> **Prompt A**
List the usernames of everyone who posts in the forum thread about two wholes versus two halves shown below.
> **Prompt B**
In the thread below about two wholes versus two halves, what does reachingshore want the other complete person to do at all times?

[START Passage shown]

# Two wholes vs. two halves...



## Mephisto (Feb 20, 2011)

Hi all, 

I have been reading a lot of Q&A on here and have just stumbled upon a comment that was made which twists my personal views on life and relationships, so I would like to put the question out for all to comment on.

Is it better to find a mate who "completes" you, someone who is the other half of you, or is it better to work on yourself to be a complete person and find someone else who is whole and enjoys you for you and not for your completing of them?

It may take a few read through's to make sense, but for the life of me, I cannot think of a better way to phrase it at the moment!

Cheers


----------



## reachingshore (Jun 10, 2010)

I think about it in different terms. 

I want to be a complete person.. and be with another complete person.

I don't want the other person to "complete" me or vice versa. I want the other complete person to just have my back at all times, no matter what. I have his back at all times too, no matter what.


----------



## MGirl (Mar 13, 2011)

[END Passage shown]
[START Given information]

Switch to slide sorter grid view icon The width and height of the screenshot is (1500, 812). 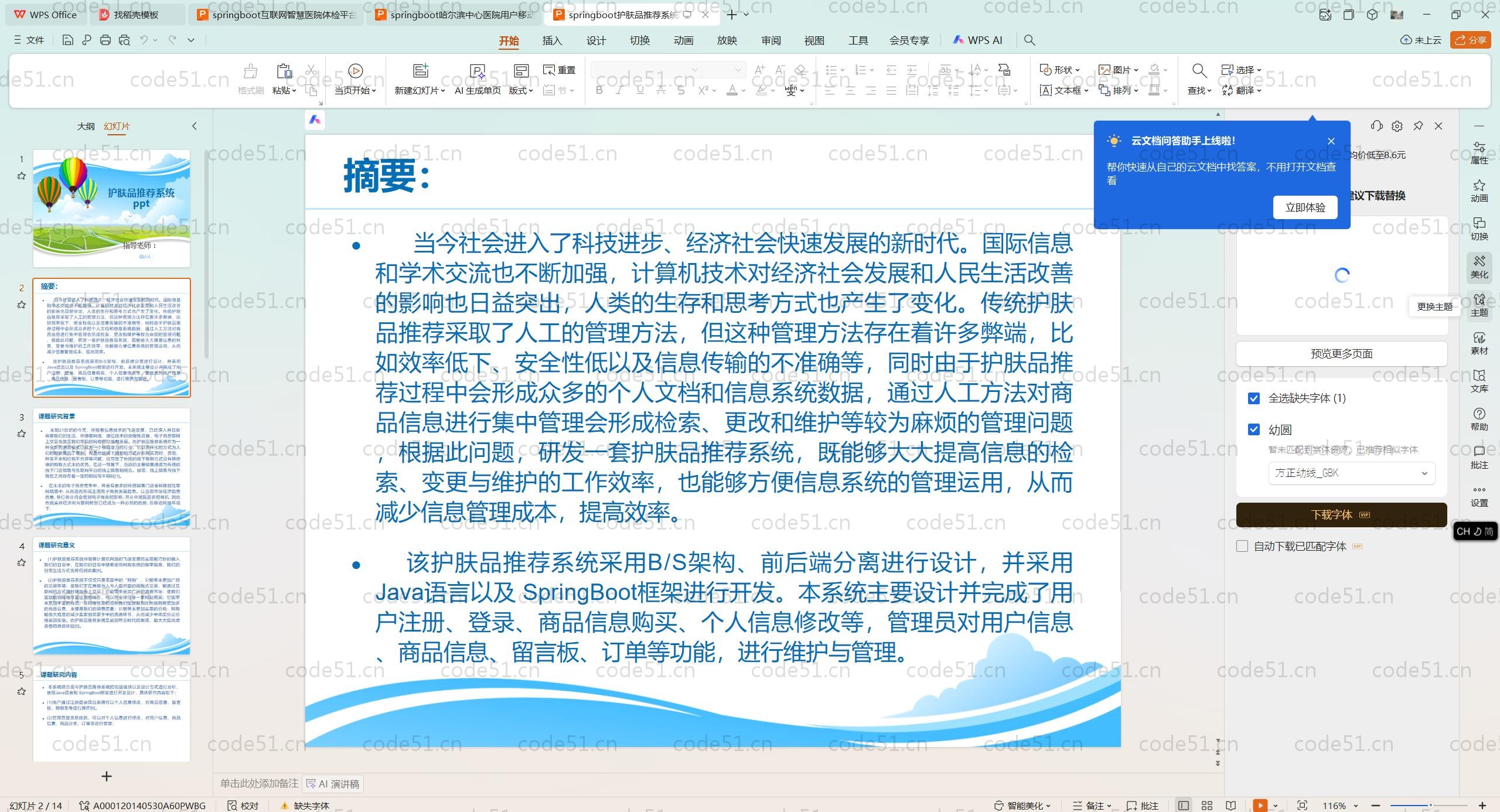(x=1207, y=806)
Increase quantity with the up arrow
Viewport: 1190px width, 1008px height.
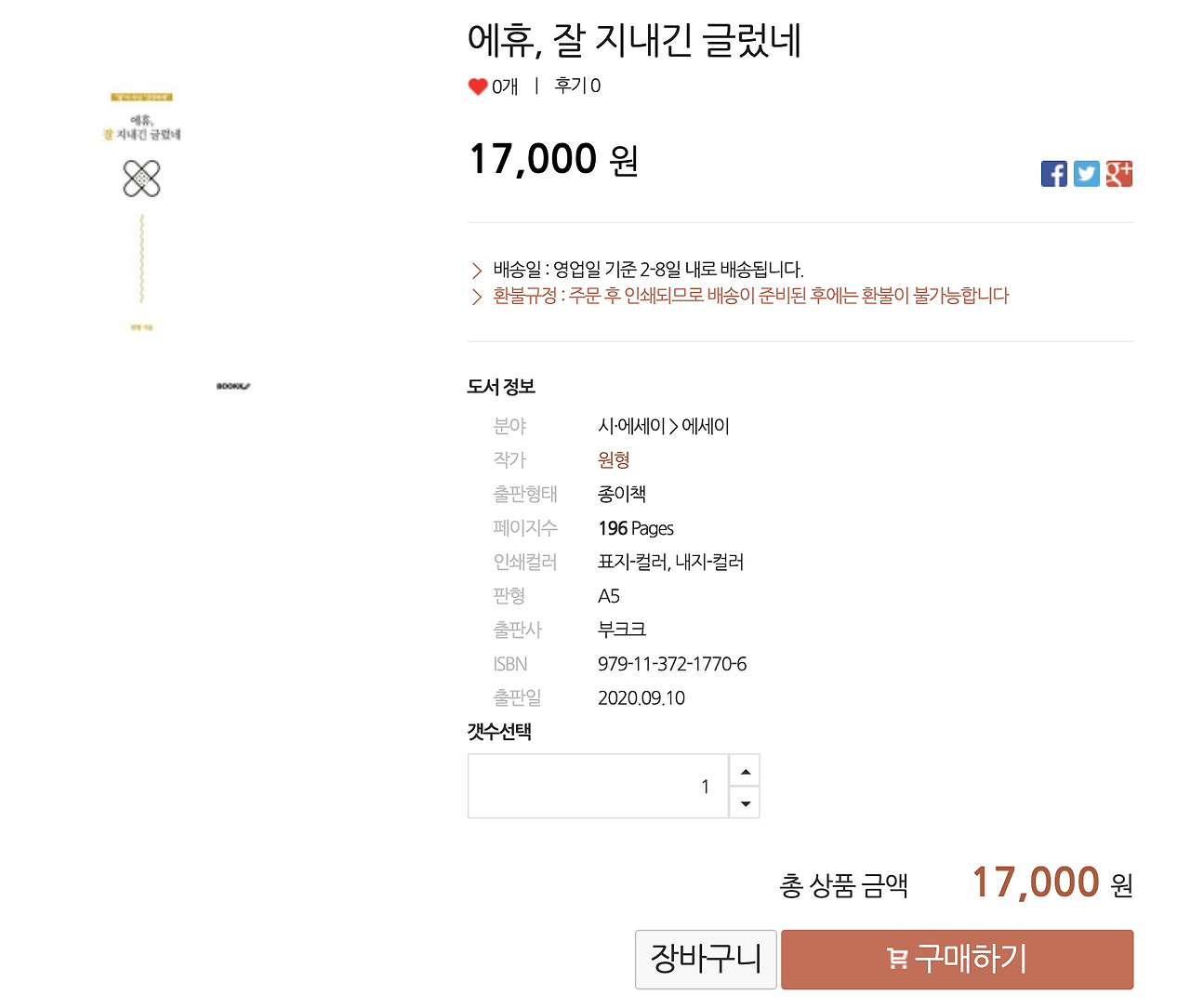pos(745,771)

[END Given information]

> **Full answer A**
Mephisto
reachingshore
MGirl

> **Full answer B**
To have reachingshore's back at all times, no matter what.